If you want to know the original problem:

The literal '1' in the context 'v[1]' is an integer (this is a synonym of signed integer). Thus to use the operator[] the compiler technically is required to insert a conversion from int to unisgned. The other alternative is to use the operator*() to get a pointer to the internal object and then use the [] operator on the pointer. Compiler is not allowed to make this choice and error out:

Compiler options:

 _a[1] = v[1];
 // Options 1:
 _a[1] = v.operator[]((unsigned int)1);
 // Options 2:
 _a[1] = v.operator*()[1];

To make it unabigious you can use an unsigned literal;

 _a[1] = v[1u];

In the long run it may be worth making this easier for the user.
Convert the operator[] to use int rather than unsigned int then you will get exact matches when integer literals (or you can have two sets of operator[]. One that uses int and one that uses unsigned int).
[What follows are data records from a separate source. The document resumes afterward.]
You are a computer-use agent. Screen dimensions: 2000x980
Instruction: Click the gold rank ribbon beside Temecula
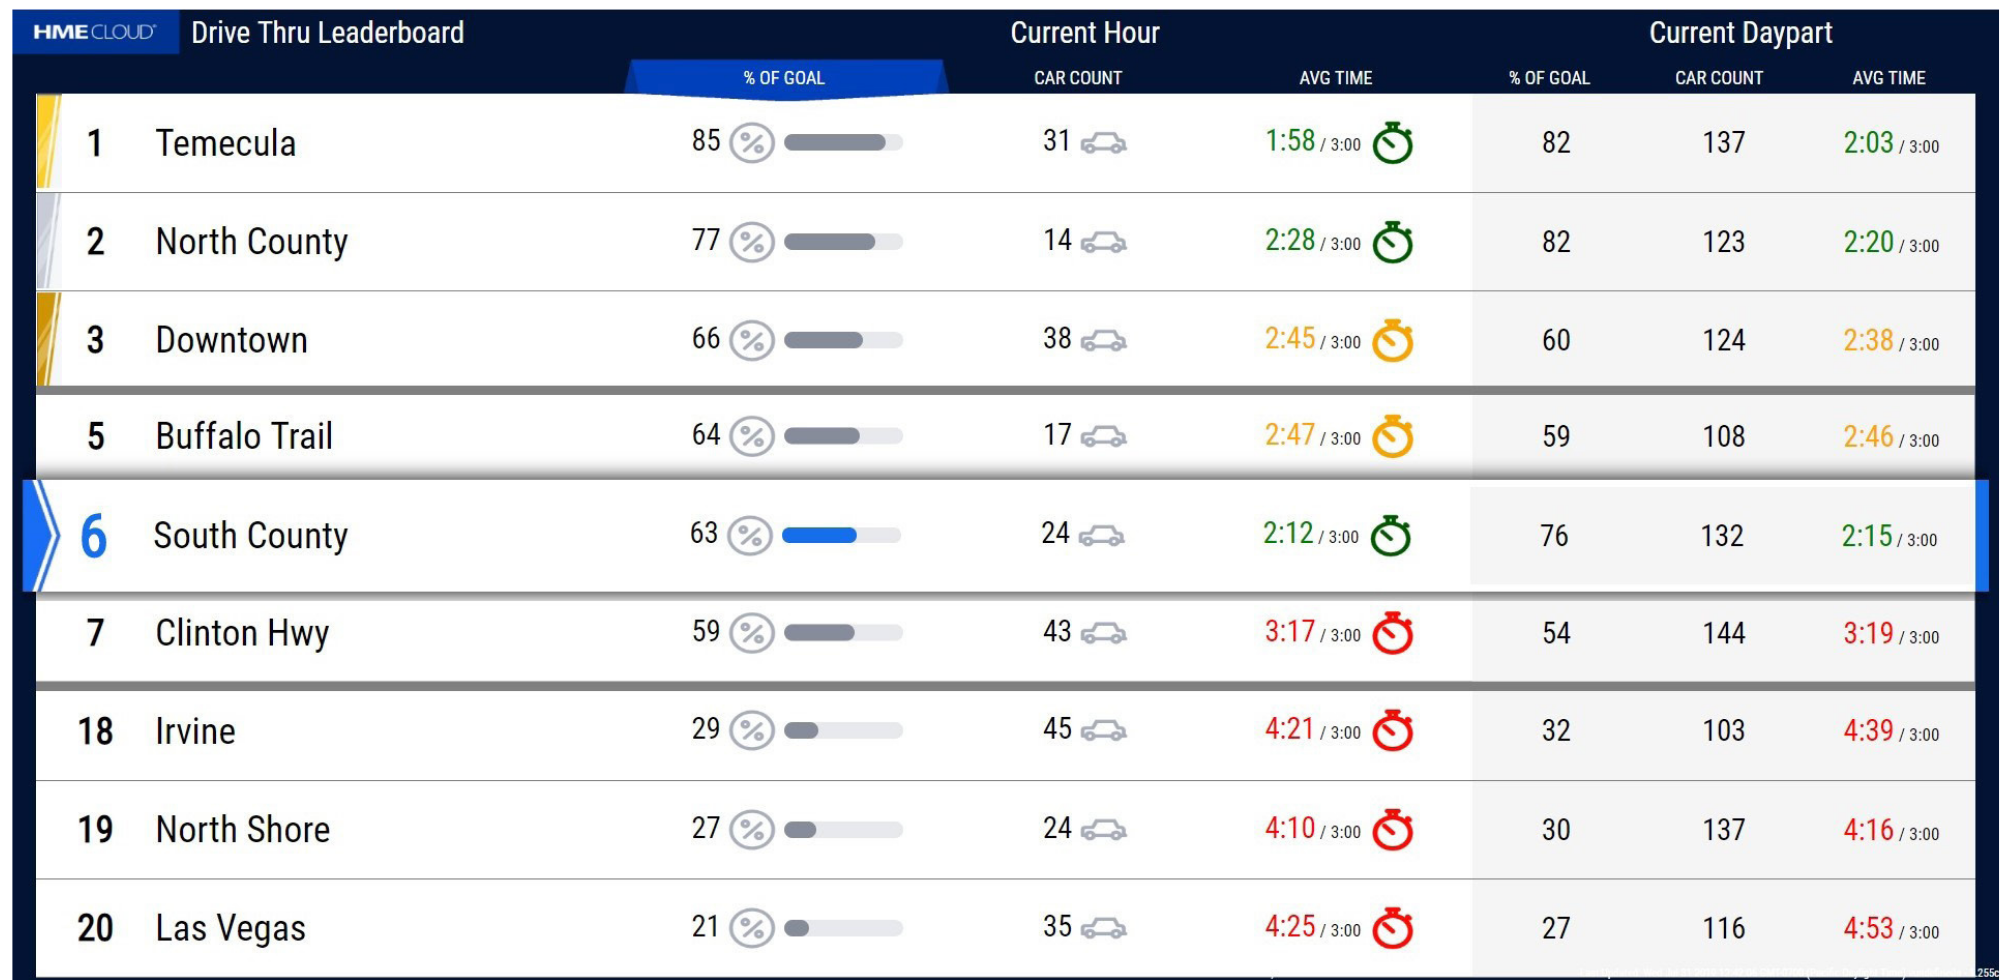pyautogui.click(x=48, y=142)
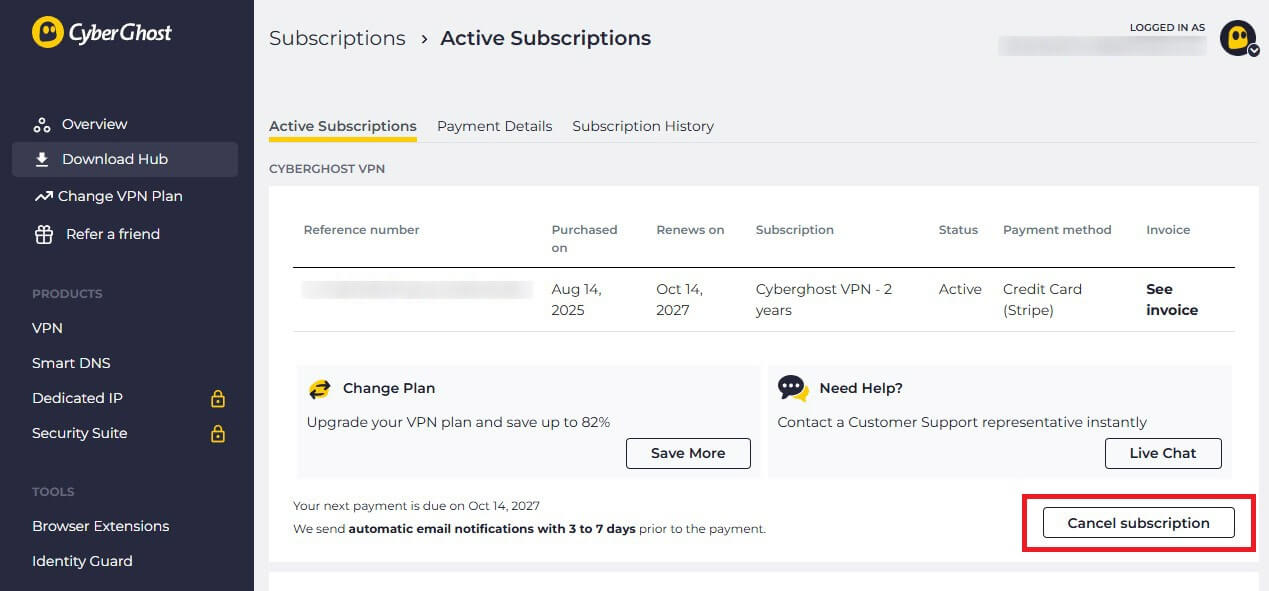Select the Active Subscriptions tab
This screenshot has width=1269, height=591.
point(342,126)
If you read the rest of the error message (in the output window), it becomes a bit clearer:

1>        could be 'const float &v3<T>::operator [](unsigned int) const'
1>        with
1>        [
1>            T=float
1>        ]
1>        or       'built-in C++ operator[(const float *, int)'
1>        while trying to match the argument list '(const v3<T>, int)'
1>        with
1>        [
1>            T=float
1>        ]

The compiler can't decide whether to use your overloaded operator[] or the built-in operator[] on the const T* that it can obtain by the following conversion function:

operator const T * () const { return _a; }

Both of the following are potentially valid interpretations of the offending lines:

v.operator float*()[0]
v.operator[](0)

You can remove the ambiguity by explicitly casting the integer indices to be unsigned so that no conversion is needed:

_a[0] = v[static_cast<unsigned int>(0)];

or by changing your overloaded operator[]s to take an int instead of an unsigned int, or by removing the operator T*() const (and probably the non-const version too, for completeness).

I had this same issue: I resolved it simply making the typecast operator explicit.